■ Stored items ■
==================================================

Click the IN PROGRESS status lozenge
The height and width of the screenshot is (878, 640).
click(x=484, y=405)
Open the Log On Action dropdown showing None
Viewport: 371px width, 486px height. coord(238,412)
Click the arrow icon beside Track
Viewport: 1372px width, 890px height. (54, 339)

==================================================

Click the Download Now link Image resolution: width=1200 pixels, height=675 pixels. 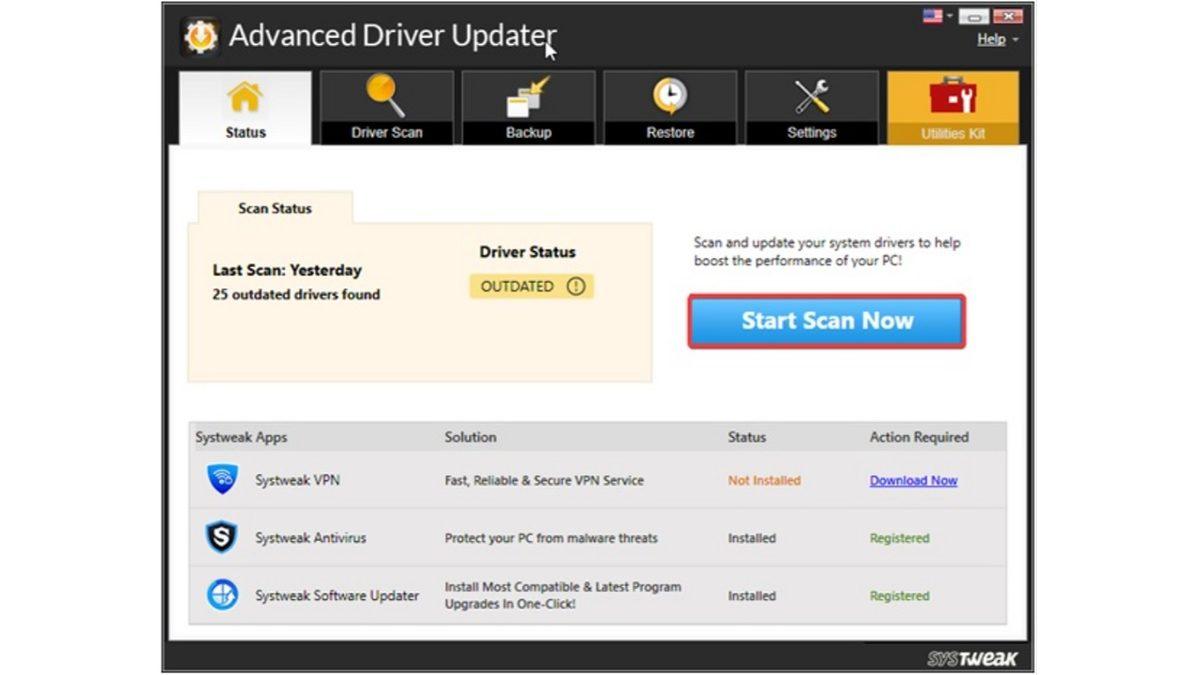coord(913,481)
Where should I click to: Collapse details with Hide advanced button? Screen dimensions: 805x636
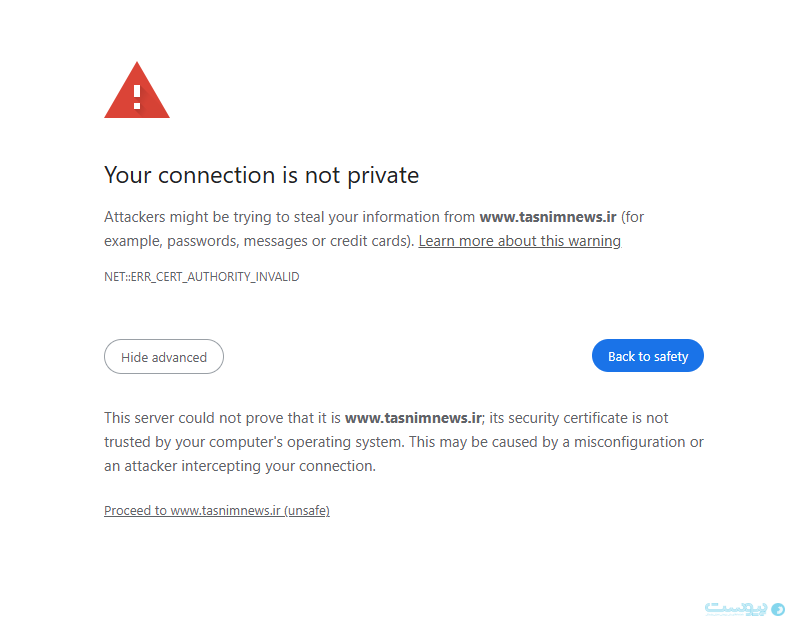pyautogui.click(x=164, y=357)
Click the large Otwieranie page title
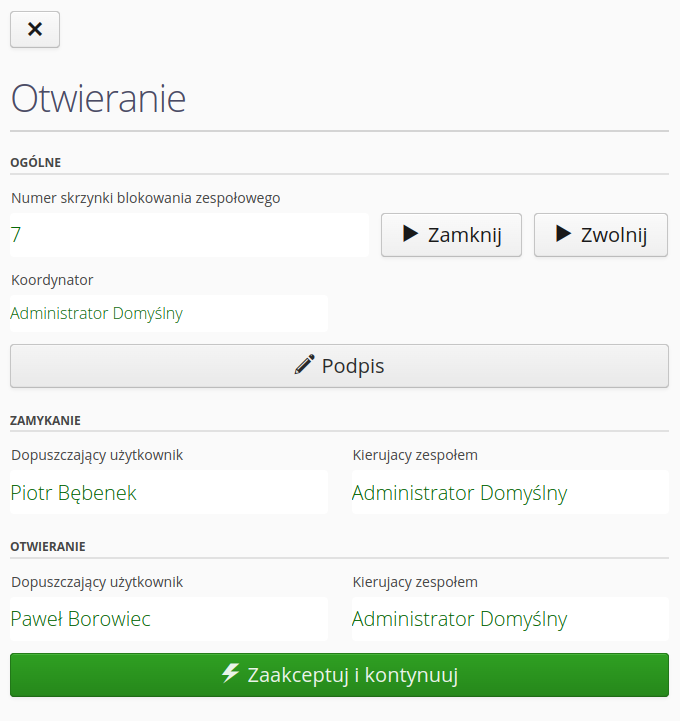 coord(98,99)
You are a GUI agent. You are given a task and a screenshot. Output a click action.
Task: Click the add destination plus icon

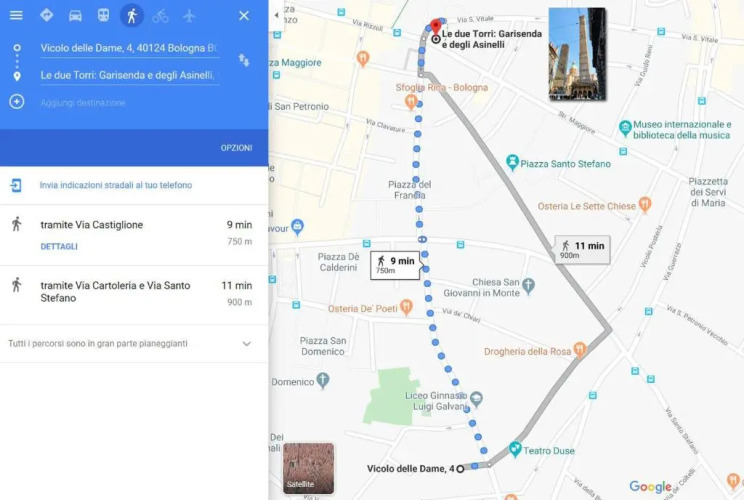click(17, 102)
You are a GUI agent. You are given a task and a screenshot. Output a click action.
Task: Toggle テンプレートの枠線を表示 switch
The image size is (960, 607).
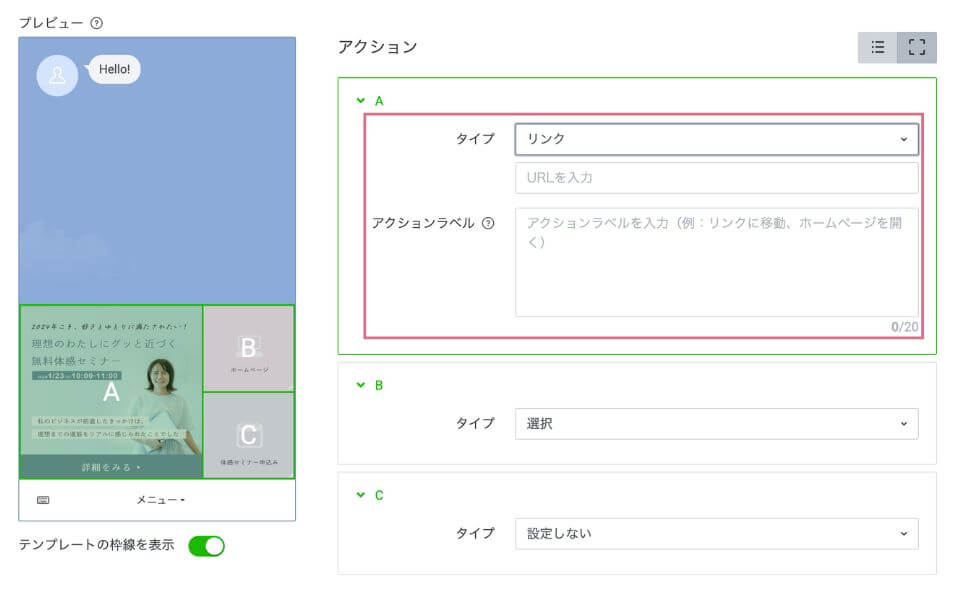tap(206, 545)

==================================================

■ Task ■
Please output the lines above beginning at the line with "Where should I" and ending after the line with "Task: Toggle テンプレートの枠線を表示 switch", precisely as written and with no pictures.

■ Answer section ■
Where should I click to: Collapse details with Hide advanced button? Screen dimensions: 805x636
pyautogui.click(x=164, y=357)
Click the large Otwieranie page title
 coord(98,99)
You are a GUI agent. You are given a task and a screenshot. Output a click action.
Task: Click the add destination plus icon

click(17, 102)
You are a GUI agent. You are given a task and a screenshot. Output a click action.
Task: Toggle テンプレートの枠線を表示 switch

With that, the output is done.